> YOUR GOAL:
Rewrite the entries below with "Select" replaced by "Choose" and nothing else changed, leaving out the pictures.

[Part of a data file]
++++++++

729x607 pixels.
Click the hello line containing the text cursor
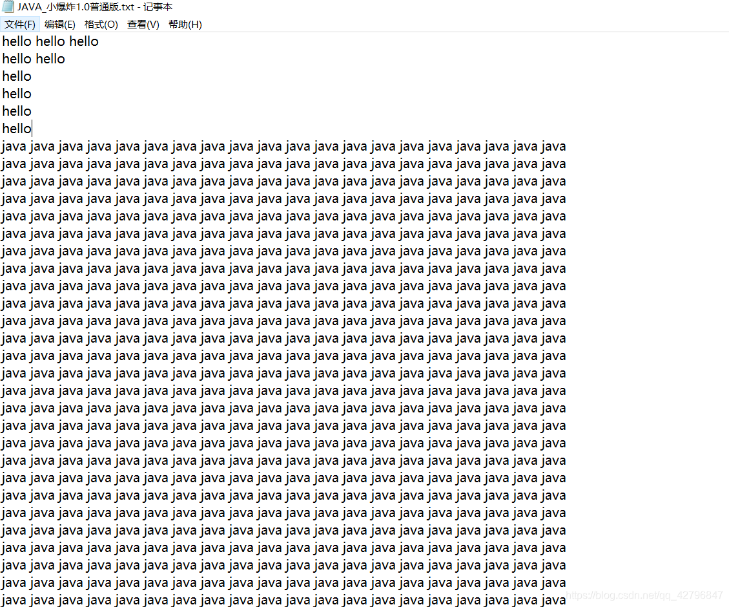pos(17,129)
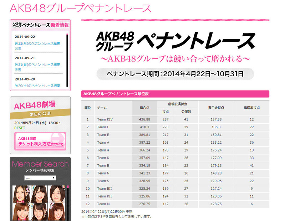Open the RESET performance link
Image resolution: width=285 pixels, height=221 pixels.
(x=20, y=128)
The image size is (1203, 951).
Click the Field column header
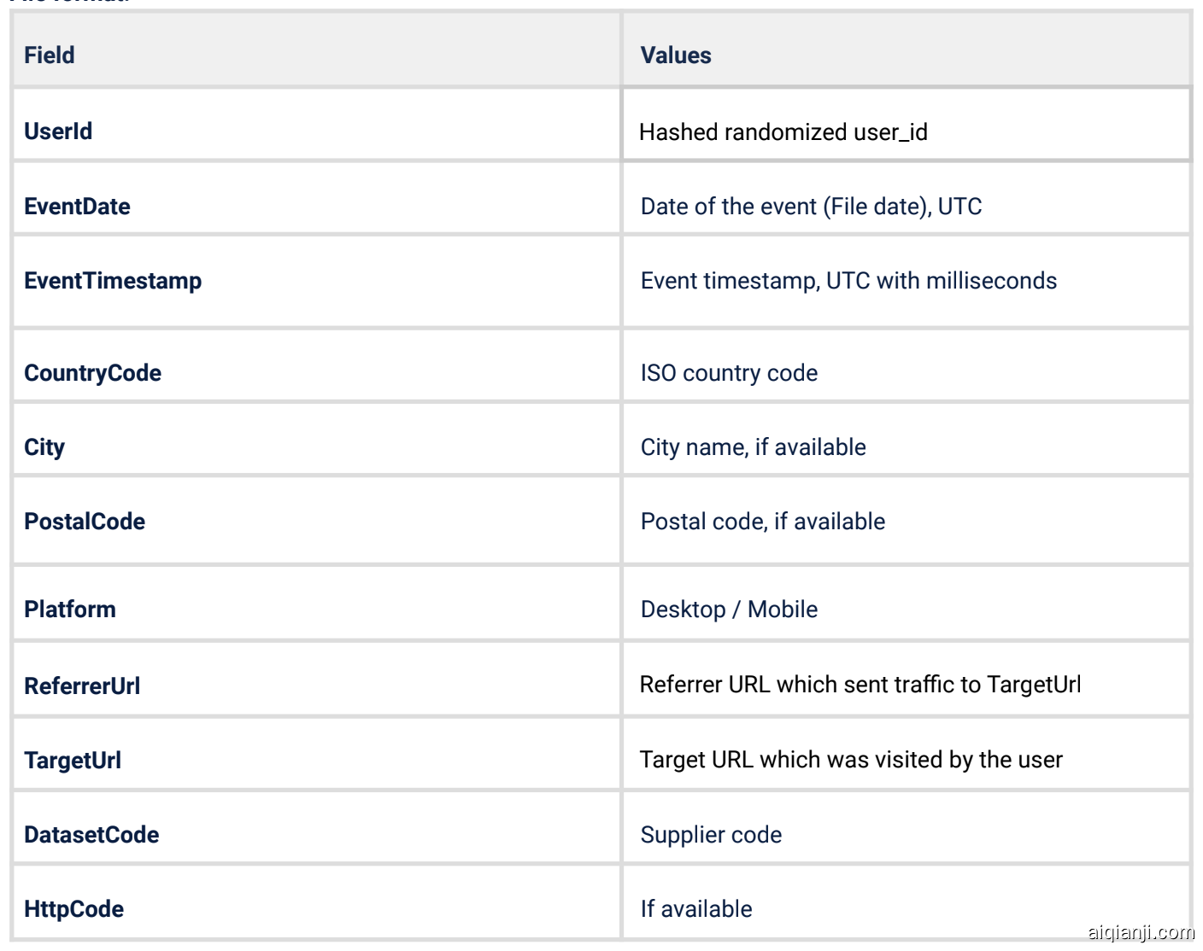coord(50,55)
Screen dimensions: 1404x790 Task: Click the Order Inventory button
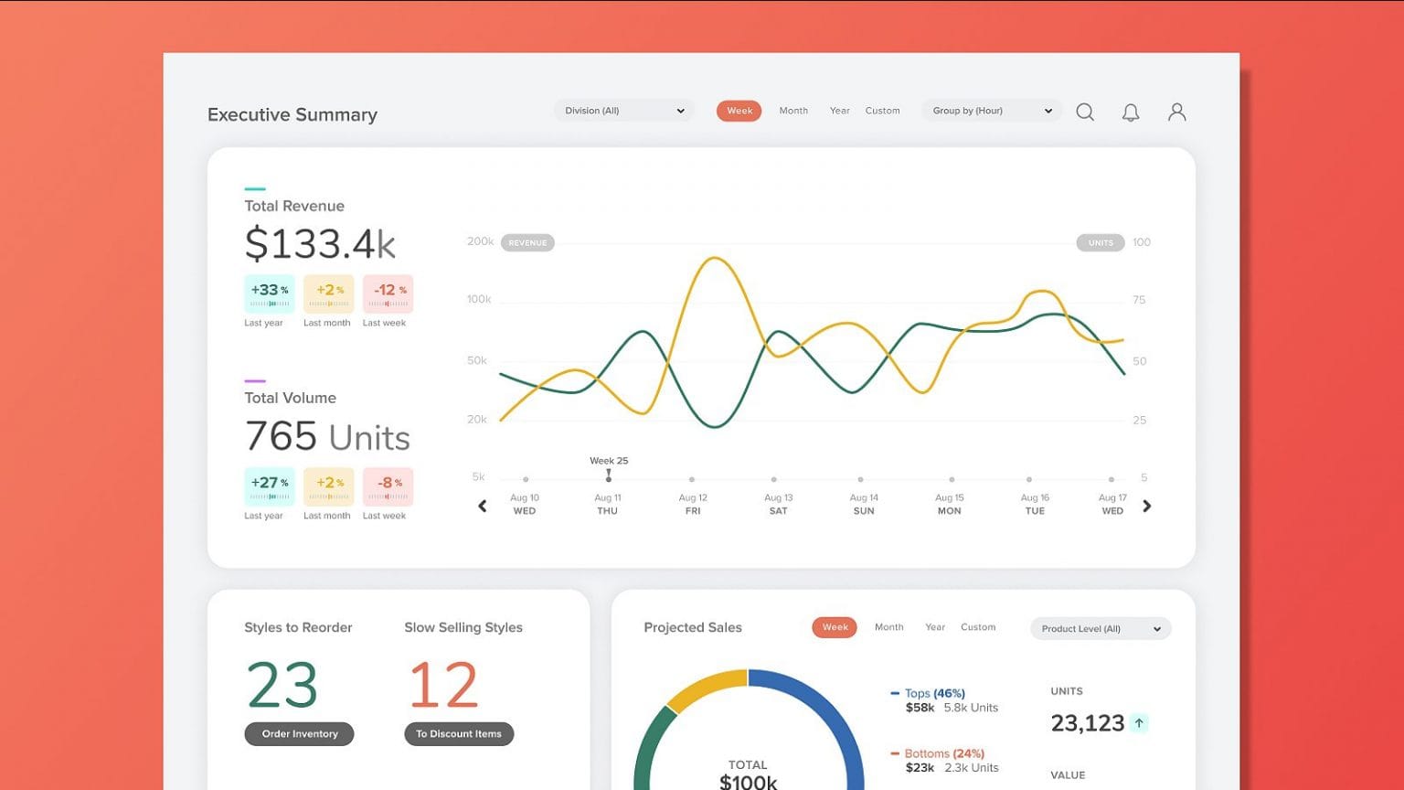[299, 733]
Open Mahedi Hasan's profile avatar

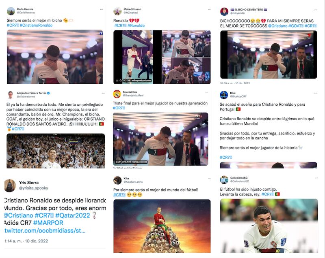point(117,11)
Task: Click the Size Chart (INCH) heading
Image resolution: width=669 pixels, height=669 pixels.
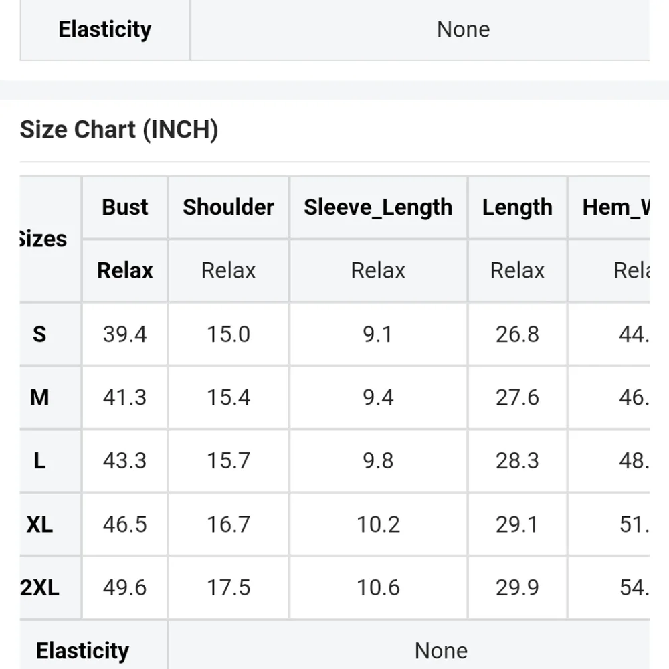Action: point(119,129)
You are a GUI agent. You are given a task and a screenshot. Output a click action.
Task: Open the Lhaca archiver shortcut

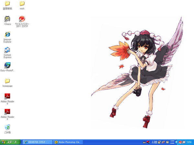pos(7,19)
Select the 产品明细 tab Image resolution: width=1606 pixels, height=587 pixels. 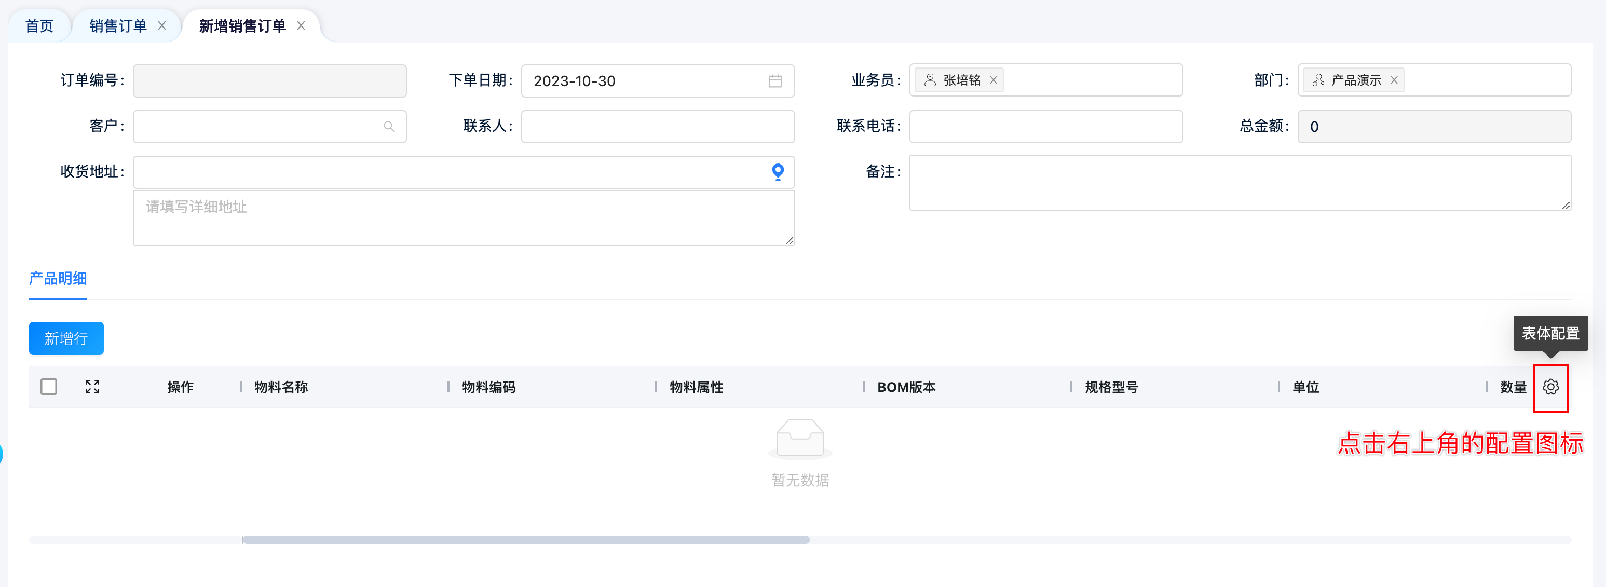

++++++++

> COMPLETE RESPONSE:
729x607 pixels.
Click the hello line containing the text cursor
pos(17,129)
Open the RESET performance link
Image resolution: width=285 pixels, height=221 pixels.
(x=20, y=128)
The image size is (1203, 951).
Click the Field column header
coord(50,55)
Screen dimensions: 1404x790 Task: Click the Order Inventory button
[299, 733]
Open Mahedi Hasan's profile avatar

point(117,11)
Task: Click the Size Chart (INCH) heading
Image resolution: width=669 pixels, height=669 pixels.
Action: point(119,129)
You are a GUI agent. You are given a task and a screenshot. Output a click action.
Task: Open the Lhaca archiver shortcut

pos(7,19)
Choose the 产品明细 tab Image resolution: width=1606 pixels, height=587 pixels. 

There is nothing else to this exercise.